The US Surgeon General Vivek Murphy was just interviewed about the loneliness epidemic in the States, and he said that we see a real crisis in American colleges. A lot of the kids in college now have grown up with screens. They’re addicted. They move away from home for the first time, living on their own, and in the olden days, the college experience was very social and fun. But now they sit in their rooms with their screens, and they’re missing out. It’s a real issue.
There is currently a fascination and love of technology, especially in Scandinavia and perhaps in particular in Sweden. Because Stockholm is a tech-based capital. But look at Silicon Valley and the growing popularity of Waldorf schools there. The strictest parents are the ones that work in technology because they know the dangers of screens.
Lohi Journal What do you see in the future?
Mia Ljungström Nevado I think it will go in both ways. Technology is developing super-fast. And we’re not going to have less of it. In India, there’s a village where they decided to turn the Wi-Fi off, collectively. Every afternoon, the kids are outside playing. In Netherlands, there’s a supermarket chain that introduced the opposite of self-scanning, a slow queue instead of a fast check-out. It’s for those who want to have a dialogue, to chat with each other and with the cashier. So many people live alone, in single households, and now when we can work from home – which is great – but then small talk becomes really crucial.

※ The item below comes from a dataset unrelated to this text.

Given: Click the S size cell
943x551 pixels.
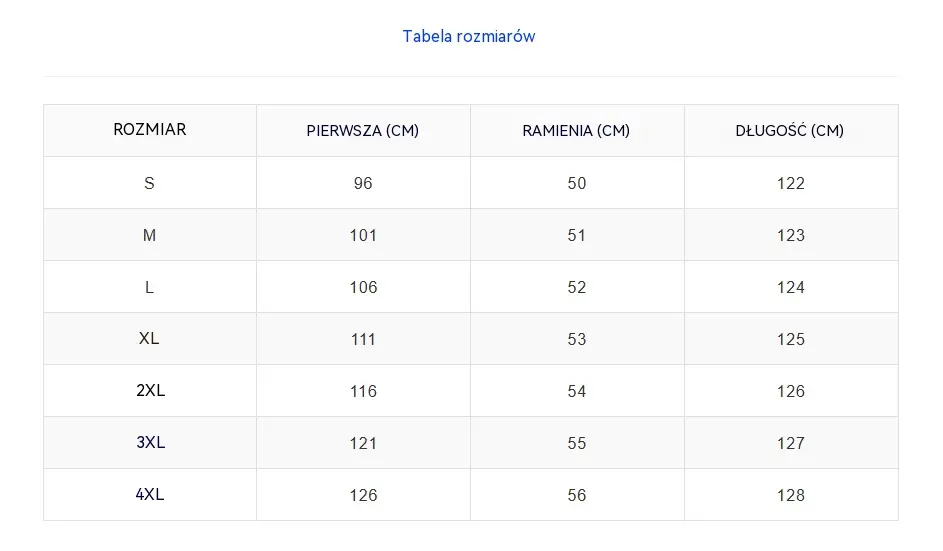Looking at the screenshot, I should 150,183.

I truly believe that if we don’t start breaking this cycle – I don’t have to leave the house to see a new movie, I don’t need to go to the store to buy food or clothes. A lot of kids will only meet each other online. We need to set up circumstances where you can have meaningful, engaging connections. It’s the same with zoom meetings. Yes, they’re good but they can never replace physical meetings where you get a sense of the other person. ‘Yes, I like you, I want to do business with you.’ That’s very hard to get through a screen. That’s why I organise events with emphasis on either art, culture, or nature. Nowadays, many companies will have digital meetings even though everyone is in the same building.

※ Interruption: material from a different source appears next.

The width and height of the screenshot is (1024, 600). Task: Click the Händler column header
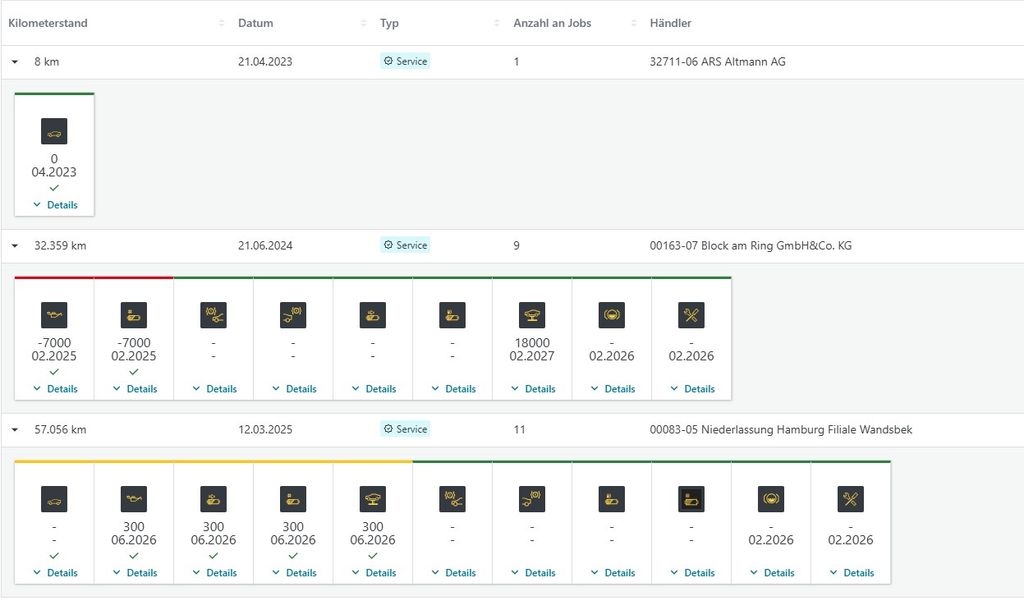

You can never push this on anyone. They need time to process it, you can never force it. It’s like a drug addiction, they have to decide they want the change. There’s so much more I want to do, but there are only so many hours in a day.
Lohi Journal And lastly, and on a lighter note, do you have any travel tips?
Mia Ljungström Nevado As I said, I used to be a travel writer. You can travel anywhere in the world now without talking to anyone on your trip. You can use apps to order food and check in without meeting anyone, getting travelling tips online. People should be asking what this is doing to us.
When travelling, my husband and I always ask the most well-dressed local person in the street where the locals go for coffee – we look for people who seem to know, and then we ask. Many people don’t want to disturb anyone and so they’ll just look it up on their phones. But it’s these kinds of conversations that make us feel alive. That’s what we have to remind people of.
I think it’s such a shame when you check into hotels nowadays and they only give you the Wi-Fi password, I much prefer to relax in a comfortable chair with a magazine. Because the minute you go online, you’re reminded of work because of all the notifications. So – talk to well-dressed locals and ask for their best tips.